Class 2 has nothing to do with intrinsically safe circuits.

I've referred to 'intrinsically safe' circuits only for the purpose of illustration. There are other circuits with different concerns; for example, one would not want the doorbell circuit to fool the alarm system into thinking there was a robbery in progress. (Alarm circuits being another area where many 'power limited' circuits are used). It is for such very limited situations that I believe 725 was wriiten, rather than as a general wiring instruction.

725 was written to pemit the use of a standard of wiring less than what is required in Chaper 3 for control and signaling circuits, some of which are power limited and some are not. You can have a 480 volt Class 1 motor control circuit.

Now, if someone has a link to "Class 2" standards I'd probably find them a fascinating read.

For a start, look at Chapter 9, Table 11(A) and (B).

 

[kwired]

From 725.2 definitions:
Class 2 Circuit. The portion of the wiring system between the load side of a Class 2 power source and the connected equipment. Due to its power limitations, a Class 2 circuit considers safety from a fire initiation standpoint and provides acceptable protection from electric shock.


I don't know that the actual operating temperature of the transformer is what is considered here.

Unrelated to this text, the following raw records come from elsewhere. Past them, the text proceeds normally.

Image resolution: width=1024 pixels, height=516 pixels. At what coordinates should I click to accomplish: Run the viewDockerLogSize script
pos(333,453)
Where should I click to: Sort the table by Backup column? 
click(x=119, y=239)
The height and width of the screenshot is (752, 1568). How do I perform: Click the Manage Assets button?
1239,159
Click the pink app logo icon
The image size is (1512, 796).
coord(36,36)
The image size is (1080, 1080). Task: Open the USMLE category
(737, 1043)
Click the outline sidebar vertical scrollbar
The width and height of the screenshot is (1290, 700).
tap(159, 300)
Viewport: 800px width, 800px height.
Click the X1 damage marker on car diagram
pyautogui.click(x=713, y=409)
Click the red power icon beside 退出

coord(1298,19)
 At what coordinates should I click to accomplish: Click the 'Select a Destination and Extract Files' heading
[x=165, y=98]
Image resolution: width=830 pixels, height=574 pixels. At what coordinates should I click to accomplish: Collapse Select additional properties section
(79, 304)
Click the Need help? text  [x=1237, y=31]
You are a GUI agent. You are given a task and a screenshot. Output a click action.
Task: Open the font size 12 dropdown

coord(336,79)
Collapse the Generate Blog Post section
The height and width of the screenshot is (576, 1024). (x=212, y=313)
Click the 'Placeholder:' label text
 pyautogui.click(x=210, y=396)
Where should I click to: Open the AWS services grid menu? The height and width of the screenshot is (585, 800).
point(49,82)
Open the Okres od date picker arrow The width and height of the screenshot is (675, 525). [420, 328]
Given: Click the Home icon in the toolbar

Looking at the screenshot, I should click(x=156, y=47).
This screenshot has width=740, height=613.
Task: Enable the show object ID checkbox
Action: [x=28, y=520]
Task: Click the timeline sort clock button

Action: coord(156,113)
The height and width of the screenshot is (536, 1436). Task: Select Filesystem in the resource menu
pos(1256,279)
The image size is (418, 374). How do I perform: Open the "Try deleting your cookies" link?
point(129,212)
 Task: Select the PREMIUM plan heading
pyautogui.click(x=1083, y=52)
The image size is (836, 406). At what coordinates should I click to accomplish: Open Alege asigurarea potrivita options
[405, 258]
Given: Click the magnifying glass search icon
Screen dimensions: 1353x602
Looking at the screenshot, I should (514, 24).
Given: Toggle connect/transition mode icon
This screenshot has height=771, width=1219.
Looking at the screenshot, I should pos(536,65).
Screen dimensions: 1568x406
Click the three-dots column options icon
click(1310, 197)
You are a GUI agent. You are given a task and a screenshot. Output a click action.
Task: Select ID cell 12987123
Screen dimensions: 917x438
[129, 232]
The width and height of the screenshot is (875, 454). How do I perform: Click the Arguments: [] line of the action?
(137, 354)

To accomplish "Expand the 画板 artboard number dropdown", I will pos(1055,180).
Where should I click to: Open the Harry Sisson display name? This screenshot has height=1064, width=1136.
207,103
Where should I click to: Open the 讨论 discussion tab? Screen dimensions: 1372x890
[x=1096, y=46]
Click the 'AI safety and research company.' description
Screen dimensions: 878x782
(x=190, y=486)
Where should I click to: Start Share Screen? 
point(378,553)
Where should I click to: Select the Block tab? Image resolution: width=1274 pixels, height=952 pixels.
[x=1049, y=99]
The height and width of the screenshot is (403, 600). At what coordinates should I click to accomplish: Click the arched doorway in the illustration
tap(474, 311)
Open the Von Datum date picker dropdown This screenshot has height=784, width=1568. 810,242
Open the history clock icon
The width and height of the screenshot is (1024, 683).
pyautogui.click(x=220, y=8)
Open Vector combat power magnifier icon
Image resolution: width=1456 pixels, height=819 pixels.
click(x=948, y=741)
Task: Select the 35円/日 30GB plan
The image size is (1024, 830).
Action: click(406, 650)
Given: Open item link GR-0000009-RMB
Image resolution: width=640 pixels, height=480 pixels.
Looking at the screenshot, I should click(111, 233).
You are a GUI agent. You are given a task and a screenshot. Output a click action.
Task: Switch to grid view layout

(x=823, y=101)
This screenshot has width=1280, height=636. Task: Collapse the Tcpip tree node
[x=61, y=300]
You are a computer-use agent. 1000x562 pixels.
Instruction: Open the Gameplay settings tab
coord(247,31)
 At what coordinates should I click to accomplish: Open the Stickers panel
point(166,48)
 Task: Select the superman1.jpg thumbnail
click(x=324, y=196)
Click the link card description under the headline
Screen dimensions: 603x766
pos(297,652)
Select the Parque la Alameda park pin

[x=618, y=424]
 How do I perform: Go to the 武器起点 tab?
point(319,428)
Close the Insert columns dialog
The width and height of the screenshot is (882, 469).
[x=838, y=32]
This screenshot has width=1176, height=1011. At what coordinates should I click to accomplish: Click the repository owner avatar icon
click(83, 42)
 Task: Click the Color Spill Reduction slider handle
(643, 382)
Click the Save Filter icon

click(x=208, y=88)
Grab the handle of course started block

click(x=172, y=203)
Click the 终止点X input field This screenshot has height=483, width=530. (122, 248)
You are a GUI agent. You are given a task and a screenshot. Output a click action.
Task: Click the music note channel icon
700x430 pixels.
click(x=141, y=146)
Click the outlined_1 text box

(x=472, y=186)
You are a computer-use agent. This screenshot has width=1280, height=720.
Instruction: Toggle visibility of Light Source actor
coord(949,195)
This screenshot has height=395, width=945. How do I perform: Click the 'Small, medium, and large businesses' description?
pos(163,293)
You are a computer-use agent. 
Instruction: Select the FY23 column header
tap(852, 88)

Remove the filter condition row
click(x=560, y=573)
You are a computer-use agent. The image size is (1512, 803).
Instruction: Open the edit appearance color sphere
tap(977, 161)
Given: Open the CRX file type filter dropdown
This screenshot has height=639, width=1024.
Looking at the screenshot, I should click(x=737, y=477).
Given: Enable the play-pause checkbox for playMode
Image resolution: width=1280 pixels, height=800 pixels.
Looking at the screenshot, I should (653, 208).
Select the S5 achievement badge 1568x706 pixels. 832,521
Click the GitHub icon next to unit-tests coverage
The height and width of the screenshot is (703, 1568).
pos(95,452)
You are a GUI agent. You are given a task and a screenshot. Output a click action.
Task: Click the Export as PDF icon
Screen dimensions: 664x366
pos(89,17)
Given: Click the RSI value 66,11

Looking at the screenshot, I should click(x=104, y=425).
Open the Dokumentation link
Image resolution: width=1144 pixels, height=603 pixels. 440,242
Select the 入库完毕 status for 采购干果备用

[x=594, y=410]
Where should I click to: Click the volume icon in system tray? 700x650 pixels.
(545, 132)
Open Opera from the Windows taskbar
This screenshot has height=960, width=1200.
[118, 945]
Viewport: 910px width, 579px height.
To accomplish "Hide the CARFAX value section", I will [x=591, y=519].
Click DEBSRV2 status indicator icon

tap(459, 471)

Limited available fault current is likely an important factor. Short circuit a class 2 control circuit and the supply transformer very well may get hot, however the amount of current flowing in the conductors will not be enough to cause excessive heating in the conductors.

JMO.

 

[renosteinke]

Well, there you're on the right track.

It's sort of backwards .... ordinarily the temperature tests have a maximum temp that something is allowed to achieve- yet, with these transformers it's a minimum; for all they care, the transformer can get red-hot, even melt down into a puddle of slag, when it's shorted.

 

[iwire]

Well, there you're on the right track.

It's sort of backwards .... ordinarily the temperature tests have a maximum temp that something is allowed to achieve- yet, with these transformers it's a minimum; for all they care, the transformer can get red-hot, even melt down into a puddle of slag, when it's shorted.

What?

The fact it is class 2 means it will not overheat when shorted.

 

[renosteinke]

It's the transformer that's required to get hot when shorted ... this is seen as proof thet it's not letting excess electricity 'out.'

Yea, it sure does seem backwards .... all those other requirements that various things never become hot enough to start a fire .... yet, here we are, desiging something to get hot when there's a fault.

I will agee, that the definition given a few posts up does say 'the transformer makes the circuit.' I had not been willing to assume that. I suppose that we still need to remember that we still need to replace a bad transformer with one of similar ratings, and not just use anything marked 'class 2.' That, of course, is another topic.